Benjamin Scott <dragonh...@gmail.com> writes:
>
> On Sun, Feb 13, 2011 at 11:08 AM, Joshua Judson Rosen
> <roz...@geekspace.com> wrote:
> > >   The Debian package downloads and runs an executable installer.
> > > d-m.org offered a proper packaging of the installed files.
> >
> > I'd go for that, but... is that even *legal*? In the USA?
> 
>   IANAL, but I believe that's an open question.  It prolly doesn't
> comply with the license document, but license documents do not have
> the force of law (much to the dislike of software publishers
> everywhere).  I haven't agreed to the terms of the license.

Well, it's a license, not a contract. So it..., er, `grants you license'
to do things--like distribute. Of course, you're not the one distributing,
so whatever. I was looking at it more from the perspective of the people
who *are* or *would be* distributing--namely d-m and Debian, respectively.
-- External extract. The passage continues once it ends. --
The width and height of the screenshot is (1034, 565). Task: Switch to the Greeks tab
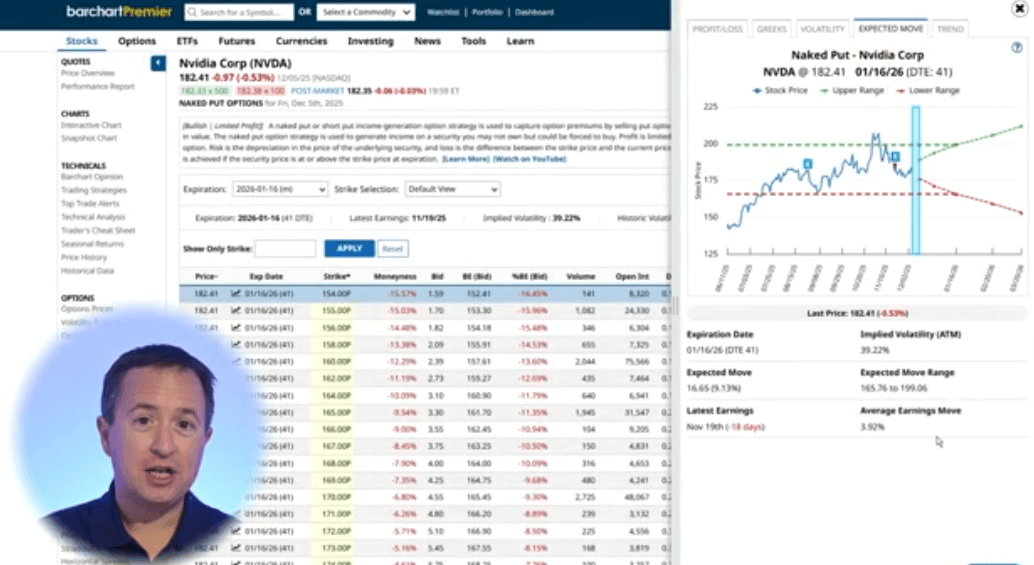[x=771, y=29]
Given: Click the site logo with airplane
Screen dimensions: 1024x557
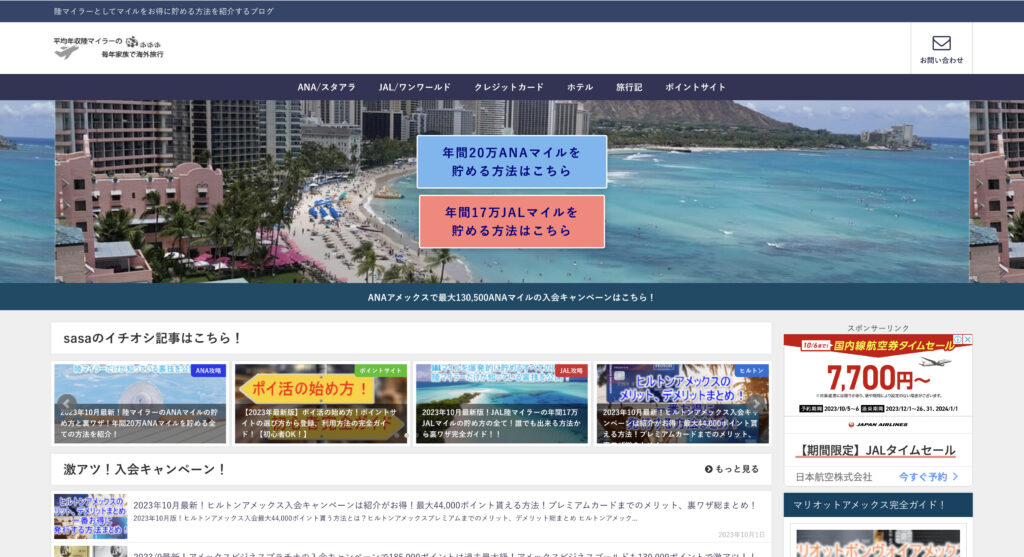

I asked, "In the USA?", because debian-multimedia.org is registered
to someone in France, and Debian no longer has their "non-us" section
to work around bugs/misfeatures in the US legal system.

I'm just thinking, it makes sense to me that Debian does it
the way that they do (it's expensive enough just to get sued
even if you're going to end up winning, and I don't anything
to indicate that they would), and I'm surprised to see d-m doing
it their (his?) way. Hopefully d-m doesn't get `ICEd' at some point:

    http://mimiandeunice.com/2010/11/28/authoritarian-update/

> As far as copyright goes, similar things have been considered "fair
> use" by US courts in the past.  It would have to go to court to
> decide,

If you mean from your perspective as a user, I think I get what you mean
(DJB was really big on that, as I recall--which was *one of* the reasons
that it was such a PITA to use his software...).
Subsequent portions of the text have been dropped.